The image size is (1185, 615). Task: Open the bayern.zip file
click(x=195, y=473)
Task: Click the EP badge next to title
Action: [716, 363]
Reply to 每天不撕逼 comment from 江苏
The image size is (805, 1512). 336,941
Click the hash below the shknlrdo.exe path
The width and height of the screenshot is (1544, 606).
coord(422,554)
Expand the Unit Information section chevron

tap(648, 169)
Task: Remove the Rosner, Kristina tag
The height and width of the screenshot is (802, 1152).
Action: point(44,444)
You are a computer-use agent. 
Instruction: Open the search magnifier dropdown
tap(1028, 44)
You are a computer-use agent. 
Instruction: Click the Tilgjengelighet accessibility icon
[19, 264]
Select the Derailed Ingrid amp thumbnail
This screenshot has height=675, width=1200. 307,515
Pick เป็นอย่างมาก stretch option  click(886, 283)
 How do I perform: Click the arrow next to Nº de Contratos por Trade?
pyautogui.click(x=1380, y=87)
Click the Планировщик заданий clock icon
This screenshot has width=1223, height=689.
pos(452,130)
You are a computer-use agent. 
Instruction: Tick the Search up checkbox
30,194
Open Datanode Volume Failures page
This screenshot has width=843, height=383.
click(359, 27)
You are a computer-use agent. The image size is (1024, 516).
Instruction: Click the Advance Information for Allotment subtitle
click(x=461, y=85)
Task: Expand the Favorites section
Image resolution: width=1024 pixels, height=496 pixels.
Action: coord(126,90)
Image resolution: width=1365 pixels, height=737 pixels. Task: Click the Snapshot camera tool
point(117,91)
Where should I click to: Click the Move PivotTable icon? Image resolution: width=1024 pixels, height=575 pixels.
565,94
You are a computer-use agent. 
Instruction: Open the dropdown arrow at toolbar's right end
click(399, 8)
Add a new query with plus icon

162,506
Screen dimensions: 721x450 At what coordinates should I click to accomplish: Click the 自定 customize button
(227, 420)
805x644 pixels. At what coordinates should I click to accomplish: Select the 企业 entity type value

○ ○ ○ ○ ○ ○ ○

ACTIVITY: Output exactly what runs from the line with "Instruction: Click the Advance" to the final line above, both lines included, and nothing else.

EXERCISE RESPONSE:
Instruction: Click the Advance Information for Allotment subtitle
click(x=461, y=85)
Task: Expand the Favorites section
Image resolution: width=1024 pixels, height=496 pixels.
Action: coord(126,90)
Image resolution: width=1365 pixels, height=737 pixels. Task: Click the Snapshot camera tool
point(117,91)
Where should I click to: Click the Move PivotTable icon? Image resolution: width=1024 pixels, height=575 pixels.
565,94
You are a computer-use agent. 
Instruction: Open the dropdown arrow at toolbar's right end
click(399, 8)
Add a new query with plus icon

162,506
Screen dimensions: 721x450 At what coordinates should I click to accomplish: Click the 自定 customize button
(227, 420)
805x644 pixels. At what coordinates should I click to accomplish: Select the 企业 entity type value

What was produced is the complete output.